232

Case No. 4,235.

EAKEN v. UNITED STATES.

[1 U. S. Law J. 545.]

District Court, S. D. New York.

1822.

REFERENCES—FOLLOWING STATE LAWS—ACCOUNTS.

Under the thirty-fourth section of the act of congress to establish the judicial courts of the United States—2 Bior. & D. Laws, 70 [1 Stat. 92]—the district judge of the United States for the southern district of New York has power to refer cases, involving long accounts, to referees, in conformity to the practice of the supreme court of judicature of the state of New York, under the second section of the statute of the state of New York for the amendment of the law, and the better advancement of justice (1 Rev. Laws, 516, § 2).
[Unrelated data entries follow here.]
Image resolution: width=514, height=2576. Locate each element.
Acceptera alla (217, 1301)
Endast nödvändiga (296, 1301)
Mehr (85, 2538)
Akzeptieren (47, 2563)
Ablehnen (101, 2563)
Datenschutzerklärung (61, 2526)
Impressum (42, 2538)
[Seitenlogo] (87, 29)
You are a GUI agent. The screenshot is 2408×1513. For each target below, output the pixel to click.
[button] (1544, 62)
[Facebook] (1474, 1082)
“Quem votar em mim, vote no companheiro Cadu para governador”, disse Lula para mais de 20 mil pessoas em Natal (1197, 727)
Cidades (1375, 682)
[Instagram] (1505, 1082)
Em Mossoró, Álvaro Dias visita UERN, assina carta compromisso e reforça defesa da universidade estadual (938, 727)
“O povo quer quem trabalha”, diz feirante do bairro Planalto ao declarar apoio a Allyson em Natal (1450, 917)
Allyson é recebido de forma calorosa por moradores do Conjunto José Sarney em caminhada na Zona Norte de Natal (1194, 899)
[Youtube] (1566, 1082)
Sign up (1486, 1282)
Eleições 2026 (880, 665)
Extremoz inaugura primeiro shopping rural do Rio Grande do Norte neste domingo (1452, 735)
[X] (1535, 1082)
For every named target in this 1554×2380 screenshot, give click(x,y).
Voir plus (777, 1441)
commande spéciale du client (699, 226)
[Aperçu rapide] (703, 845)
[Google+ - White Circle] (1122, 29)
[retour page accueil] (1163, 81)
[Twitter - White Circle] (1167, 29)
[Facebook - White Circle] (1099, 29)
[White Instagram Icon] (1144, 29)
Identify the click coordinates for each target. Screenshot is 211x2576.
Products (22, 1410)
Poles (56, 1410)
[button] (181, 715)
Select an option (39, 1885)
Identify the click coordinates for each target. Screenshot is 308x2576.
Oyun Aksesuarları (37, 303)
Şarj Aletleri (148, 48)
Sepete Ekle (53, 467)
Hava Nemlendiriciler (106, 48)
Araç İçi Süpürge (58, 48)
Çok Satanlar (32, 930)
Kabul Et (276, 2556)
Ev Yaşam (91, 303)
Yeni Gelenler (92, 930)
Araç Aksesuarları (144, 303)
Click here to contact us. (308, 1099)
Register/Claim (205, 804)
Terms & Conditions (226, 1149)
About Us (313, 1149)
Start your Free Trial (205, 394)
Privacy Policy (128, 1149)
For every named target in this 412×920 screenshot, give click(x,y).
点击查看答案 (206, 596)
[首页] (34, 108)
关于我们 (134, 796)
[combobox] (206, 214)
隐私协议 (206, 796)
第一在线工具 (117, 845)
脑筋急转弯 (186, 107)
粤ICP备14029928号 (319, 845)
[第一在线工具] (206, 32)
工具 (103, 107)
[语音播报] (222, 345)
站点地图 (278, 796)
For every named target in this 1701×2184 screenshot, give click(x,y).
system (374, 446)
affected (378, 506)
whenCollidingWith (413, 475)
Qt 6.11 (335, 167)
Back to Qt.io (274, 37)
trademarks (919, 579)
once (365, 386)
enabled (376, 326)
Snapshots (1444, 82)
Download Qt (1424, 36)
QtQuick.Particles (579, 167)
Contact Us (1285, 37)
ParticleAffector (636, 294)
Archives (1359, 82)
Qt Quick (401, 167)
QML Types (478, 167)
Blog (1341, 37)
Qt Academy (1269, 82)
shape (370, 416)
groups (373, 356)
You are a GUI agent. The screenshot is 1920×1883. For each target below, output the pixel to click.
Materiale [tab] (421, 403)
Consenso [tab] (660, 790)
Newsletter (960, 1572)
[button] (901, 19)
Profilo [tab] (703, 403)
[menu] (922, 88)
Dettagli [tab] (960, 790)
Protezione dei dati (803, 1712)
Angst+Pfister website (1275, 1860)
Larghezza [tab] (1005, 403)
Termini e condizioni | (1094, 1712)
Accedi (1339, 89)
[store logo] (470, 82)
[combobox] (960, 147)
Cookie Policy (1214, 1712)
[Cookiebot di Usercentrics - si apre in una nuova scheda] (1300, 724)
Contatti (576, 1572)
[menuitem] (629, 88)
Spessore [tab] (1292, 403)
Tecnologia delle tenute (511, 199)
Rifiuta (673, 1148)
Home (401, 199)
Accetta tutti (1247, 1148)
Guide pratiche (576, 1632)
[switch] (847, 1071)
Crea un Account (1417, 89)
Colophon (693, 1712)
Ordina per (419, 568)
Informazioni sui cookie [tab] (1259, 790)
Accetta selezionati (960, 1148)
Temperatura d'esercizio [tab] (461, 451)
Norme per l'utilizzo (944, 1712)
A suit was commenced in the district court of the United States for the southern district of New York, against Samuel H. Eaken, in favor of the United States. The defendant, it seems, had been a district paymaster during the late war between the United States and Great Britain, for the military district embracing a portion of the states of New York, New Jersey, and Connecticut; and, in the discharge of his duty, had disbursed between two and three millions of dollars. In the settlement of his accounts at Washington, a controversy arose in relation to certain charges, and items which he preferred against the government. The United States claimed a balance in their favor, and the district paymaster also considered himself entitled to a balance against the United States. A suit on behalf of the government was commenced; and when the case was reached on the calendar, in the district court, the counsel for the defendant, on reading an affidavit, which stated that the case involved long and intricate accounts, moved the court that the same be submitted to referees. His honor, Judge Van Ness, remarked that the application was new, and he should order the motion to be argued on a future day, which was done.

On a subsequent day of the term, the motion was argued by the counsel for the defendant and the counsel for the United States. The counsel for the defendant read the thirty-fourth section of the judiciary act (2 Bior. & D. Laws, 70 [1 Stat. 92]), and the second section of the statute of New York (1 Rev. Laws, 516), under which the supreme court of that state has proceeded to order causes to be submitted to referees, and also referred to the 55th rule of the district court, adopting the practice of the supreme court of the state of New York in cases where the district court has not adopted special rules for itself. They also cited [Brown v. Van Braam] 3 Dall. [3 U. S.] 344; [Hamilton v. Moore] Id. 373; [Inglee v. Coolidge] 2 Wheat. [15 U. S.] 363; [Sturges v. Crowninshield] 4 Wheat. [17 U. S.] 129; U. S. v. Wonson [Case No. 16,750]; Craig's Case [Id. 3,325]; Golden v. Prince [Id. 5,509].

The counsel for the United States read the seventh article of the amendments of the constitution of the United States, and cited [M'Culloch v. State of Maryland] 4 Wheat [17 U. S.] 344; U. S. v. Wonson [supra]; Van Reimsdyk v. Kane [Case No. 16,872]; Campbell v. Claudius [Id. 2,356].

J. O. Hoffman, J. Anthon, and C. G. Haines, for defendant.

R. Tillotson, Dist. Atty., for the United States.

VAN NESS, District Judge, in consequence of severe indisposition and a pressure of business, did not deliver an opinion in extenso. He said that he should grant the motion, and go into the state practice. He conceived that the thirty-fourth section of the judiciary act of the United States placed the case within the second section of the New York statute for the amendment of the law, and the better advancement of justice; and, while he thought the practice of submitting cases involving long and intricate accounts legal, he viewed it as highly conducive to the administration of justice. From the affidavit on which the motion in the case was grounded, it appeared that between two and three millions of dollars had been disbursed for the United States by the defendant, and that it might take a jury several days to give a full and perfect examination to the great mass of accounts and vouchers involved in the suit. Referees were accordingly appointed, and a rule duly entered by the clerk of the court.